**** Task data ****

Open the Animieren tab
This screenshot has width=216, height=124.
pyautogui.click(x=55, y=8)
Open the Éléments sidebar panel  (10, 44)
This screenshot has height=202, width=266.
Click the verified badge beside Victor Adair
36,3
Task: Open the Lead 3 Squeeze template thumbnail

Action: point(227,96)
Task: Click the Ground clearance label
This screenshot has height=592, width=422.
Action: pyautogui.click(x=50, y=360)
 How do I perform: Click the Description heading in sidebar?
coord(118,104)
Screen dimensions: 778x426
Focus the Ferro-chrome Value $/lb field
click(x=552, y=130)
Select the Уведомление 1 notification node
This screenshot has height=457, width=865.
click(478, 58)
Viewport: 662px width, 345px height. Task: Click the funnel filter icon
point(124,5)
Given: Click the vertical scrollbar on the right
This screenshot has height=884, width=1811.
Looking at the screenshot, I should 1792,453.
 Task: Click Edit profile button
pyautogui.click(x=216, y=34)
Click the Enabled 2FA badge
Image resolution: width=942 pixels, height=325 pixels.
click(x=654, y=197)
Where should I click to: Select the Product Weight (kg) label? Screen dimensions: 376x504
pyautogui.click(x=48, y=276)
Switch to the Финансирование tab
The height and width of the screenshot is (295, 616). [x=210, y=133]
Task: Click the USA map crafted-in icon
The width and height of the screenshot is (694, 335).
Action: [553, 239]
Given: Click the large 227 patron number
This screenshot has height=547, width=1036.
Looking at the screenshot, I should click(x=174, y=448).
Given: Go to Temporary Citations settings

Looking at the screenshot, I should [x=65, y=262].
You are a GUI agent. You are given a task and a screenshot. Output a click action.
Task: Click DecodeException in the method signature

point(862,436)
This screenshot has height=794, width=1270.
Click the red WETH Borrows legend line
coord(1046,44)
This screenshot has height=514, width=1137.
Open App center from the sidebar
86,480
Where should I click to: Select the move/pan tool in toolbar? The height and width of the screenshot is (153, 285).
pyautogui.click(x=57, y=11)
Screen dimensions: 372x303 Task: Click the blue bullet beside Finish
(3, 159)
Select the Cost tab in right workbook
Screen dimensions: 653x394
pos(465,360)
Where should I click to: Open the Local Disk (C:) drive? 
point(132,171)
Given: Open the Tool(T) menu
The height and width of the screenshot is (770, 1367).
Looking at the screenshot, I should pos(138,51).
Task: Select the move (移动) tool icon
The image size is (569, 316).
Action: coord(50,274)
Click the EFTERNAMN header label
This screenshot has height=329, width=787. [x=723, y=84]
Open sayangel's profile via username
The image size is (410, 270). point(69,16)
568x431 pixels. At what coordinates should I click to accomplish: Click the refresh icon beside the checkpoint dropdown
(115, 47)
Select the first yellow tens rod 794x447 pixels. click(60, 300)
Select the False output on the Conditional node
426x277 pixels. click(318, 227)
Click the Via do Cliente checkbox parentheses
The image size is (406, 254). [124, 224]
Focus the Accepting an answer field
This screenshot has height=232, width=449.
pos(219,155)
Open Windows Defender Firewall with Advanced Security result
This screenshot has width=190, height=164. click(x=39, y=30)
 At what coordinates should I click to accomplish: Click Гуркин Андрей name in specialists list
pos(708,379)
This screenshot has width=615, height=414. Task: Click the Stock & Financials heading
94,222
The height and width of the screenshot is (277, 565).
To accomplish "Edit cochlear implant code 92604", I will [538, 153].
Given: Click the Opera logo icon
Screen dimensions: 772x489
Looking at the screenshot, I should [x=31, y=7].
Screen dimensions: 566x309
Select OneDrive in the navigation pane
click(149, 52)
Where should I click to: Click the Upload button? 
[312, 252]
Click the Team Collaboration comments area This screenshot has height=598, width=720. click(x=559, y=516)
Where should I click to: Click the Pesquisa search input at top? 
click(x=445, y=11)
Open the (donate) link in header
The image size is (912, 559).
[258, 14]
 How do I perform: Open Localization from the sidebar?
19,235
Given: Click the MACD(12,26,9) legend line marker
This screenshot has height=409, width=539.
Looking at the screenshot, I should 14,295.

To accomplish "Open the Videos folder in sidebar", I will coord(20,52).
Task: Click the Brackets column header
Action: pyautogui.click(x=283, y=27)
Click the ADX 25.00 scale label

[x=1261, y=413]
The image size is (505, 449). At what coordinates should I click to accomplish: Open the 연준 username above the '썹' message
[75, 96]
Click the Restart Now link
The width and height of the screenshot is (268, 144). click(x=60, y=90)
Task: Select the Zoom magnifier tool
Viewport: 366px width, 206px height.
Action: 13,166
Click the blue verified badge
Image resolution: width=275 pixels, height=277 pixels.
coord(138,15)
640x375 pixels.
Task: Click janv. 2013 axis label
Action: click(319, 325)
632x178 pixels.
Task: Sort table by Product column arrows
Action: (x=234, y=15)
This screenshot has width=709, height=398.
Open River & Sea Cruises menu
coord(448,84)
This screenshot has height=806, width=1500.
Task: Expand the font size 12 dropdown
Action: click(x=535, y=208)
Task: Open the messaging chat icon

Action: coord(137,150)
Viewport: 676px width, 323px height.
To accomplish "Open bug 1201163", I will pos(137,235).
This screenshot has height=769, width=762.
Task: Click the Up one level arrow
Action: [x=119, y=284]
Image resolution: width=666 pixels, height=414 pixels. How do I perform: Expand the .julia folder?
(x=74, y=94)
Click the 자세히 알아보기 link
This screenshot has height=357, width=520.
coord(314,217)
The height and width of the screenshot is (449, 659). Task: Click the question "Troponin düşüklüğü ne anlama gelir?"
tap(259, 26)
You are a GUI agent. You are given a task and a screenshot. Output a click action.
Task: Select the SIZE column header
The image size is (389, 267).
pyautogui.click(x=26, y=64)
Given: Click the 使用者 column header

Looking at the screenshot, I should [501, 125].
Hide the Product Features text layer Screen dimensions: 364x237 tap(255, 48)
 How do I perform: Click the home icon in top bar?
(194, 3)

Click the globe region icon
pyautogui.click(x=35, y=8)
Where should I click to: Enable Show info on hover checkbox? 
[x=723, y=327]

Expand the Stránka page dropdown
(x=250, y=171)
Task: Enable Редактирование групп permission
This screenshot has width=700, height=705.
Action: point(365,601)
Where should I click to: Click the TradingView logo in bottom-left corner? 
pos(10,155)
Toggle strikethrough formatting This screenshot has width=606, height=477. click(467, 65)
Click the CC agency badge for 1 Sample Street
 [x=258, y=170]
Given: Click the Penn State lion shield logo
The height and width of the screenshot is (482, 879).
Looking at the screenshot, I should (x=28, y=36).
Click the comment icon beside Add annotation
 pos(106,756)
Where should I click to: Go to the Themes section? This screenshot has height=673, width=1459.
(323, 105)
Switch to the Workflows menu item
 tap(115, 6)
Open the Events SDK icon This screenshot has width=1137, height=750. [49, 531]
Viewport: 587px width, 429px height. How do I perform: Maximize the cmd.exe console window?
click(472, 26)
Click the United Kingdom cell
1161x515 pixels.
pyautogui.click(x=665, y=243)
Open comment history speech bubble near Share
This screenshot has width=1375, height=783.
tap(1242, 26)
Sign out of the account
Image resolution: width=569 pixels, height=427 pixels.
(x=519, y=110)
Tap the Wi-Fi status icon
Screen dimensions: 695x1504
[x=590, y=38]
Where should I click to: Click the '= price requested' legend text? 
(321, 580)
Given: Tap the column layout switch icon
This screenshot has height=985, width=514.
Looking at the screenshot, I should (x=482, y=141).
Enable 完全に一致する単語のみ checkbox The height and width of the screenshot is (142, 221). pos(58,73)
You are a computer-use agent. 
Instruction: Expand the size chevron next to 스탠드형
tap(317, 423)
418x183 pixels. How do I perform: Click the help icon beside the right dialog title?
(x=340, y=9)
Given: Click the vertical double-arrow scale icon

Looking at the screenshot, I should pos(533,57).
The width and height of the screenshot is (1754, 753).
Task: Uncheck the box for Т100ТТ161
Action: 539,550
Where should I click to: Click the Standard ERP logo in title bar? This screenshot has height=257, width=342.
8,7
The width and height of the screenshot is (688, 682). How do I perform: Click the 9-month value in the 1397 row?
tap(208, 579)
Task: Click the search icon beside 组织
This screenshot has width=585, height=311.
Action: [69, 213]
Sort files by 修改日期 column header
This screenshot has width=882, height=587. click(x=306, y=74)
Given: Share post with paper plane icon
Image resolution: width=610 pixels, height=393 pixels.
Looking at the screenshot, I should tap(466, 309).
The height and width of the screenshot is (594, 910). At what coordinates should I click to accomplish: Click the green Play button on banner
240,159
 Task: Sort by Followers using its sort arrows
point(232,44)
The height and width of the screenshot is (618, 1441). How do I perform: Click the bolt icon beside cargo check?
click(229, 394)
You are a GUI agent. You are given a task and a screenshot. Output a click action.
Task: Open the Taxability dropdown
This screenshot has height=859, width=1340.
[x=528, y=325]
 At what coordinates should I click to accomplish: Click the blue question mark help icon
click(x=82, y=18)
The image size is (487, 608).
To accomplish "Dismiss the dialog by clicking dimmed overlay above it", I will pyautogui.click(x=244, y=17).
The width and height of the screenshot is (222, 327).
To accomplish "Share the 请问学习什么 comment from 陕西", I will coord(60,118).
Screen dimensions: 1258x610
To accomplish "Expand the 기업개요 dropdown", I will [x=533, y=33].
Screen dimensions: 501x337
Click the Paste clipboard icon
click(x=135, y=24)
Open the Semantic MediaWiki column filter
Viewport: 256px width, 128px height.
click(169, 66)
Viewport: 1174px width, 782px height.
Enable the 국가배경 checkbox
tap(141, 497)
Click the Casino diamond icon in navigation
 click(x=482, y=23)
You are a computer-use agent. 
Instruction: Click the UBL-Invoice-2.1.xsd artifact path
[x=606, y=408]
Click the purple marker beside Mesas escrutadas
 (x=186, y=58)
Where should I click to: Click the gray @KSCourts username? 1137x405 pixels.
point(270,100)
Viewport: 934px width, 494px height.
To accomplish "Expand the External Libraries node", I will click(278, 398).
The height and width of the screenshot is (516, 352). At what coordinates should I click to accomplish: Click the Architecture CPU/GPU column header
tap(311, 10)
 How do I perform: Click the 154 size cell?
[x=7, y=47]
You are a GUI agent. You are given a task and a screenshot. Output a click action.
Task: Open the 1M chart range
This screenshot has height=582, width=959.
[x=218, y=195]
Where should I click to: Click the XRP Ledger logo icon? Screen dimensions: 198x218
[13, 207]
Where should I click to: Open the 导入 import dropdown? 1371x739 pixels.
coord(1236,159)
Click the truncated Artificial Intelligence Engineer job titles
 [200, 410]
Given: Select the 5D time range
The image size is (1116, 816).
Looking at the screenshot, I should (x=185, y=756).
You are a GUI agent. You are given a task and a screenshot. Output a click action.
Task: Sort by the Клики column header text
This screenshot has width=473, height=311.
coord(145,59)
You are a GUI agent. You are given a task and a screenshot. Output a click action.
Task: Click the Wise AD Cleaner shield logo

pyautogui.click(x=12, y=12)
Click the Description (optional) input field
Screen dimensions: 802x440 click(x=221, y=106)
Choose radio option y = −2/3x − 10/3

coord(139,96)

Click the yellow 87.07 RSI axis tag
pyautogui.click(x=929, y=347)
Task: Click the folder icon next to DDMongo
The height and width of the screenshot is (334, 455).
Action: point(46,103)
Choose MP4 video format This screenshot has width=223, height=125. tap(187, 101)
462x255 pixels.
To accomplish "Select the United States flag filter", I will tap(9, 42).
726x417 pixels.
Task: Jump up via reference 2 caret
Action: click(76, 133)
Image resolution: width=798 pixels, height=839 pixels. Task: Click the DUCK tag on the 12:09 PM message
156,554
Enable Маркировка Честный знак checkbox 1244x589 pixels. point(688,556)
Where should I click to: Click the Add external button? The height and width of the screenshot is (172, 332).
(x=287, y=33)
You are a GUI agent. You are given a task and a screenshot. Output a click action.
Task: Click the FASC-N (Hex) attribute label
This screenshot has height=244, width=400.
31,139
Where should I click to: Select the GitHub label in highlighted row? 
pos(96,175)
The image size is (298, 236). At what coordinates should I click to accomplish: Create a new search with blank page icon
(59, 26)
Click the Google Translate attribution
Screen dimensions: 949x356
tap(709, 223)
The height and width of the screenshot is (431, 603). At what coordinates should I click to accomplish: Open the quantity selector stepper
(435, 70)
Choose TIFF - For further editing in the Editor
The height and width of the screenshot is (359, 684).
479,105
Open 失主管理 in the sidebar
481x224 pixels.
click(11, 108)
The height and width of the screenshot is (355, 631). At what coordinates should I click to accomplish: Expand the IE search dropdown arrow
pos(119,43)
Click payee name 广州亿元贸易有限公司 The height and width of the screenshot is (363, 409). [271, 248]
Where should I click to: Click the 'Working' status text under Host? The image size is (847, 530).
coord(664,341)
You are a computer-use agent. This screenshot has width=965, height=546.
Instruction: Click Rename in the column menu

****

### Required work
Return, word for word, the lines of the data above from the line with "Viewport: 366px width, 206px height." through the line with "Viewport: 676px width, 323px height.", inclusive.

### Reply to the exercise
Viewport: 366px width, 206px height.
Action: 13,166
Click the blue verified badge
Image resolution: width=275 pixels, height=277 pixels.
coord(138,15)
640x375 pixels.
Task: Click janv. 2013 axis label
Action: click(319, 325)
632x178 pixels.
Task: Sort table by Product column arrows
Action: (x=234, y=15)
This screenshot has width=709, height=398.
Open River & Sea Cruises menu
coord(448,84)
This screenshot has height=806, width=1500.
Task: Expand the font size 12 dropdown
Action: click(x=535, y=208)
Task: Open the messaging chat icon

Action: coord(137,150)
Viewport: 676px width, 323px height.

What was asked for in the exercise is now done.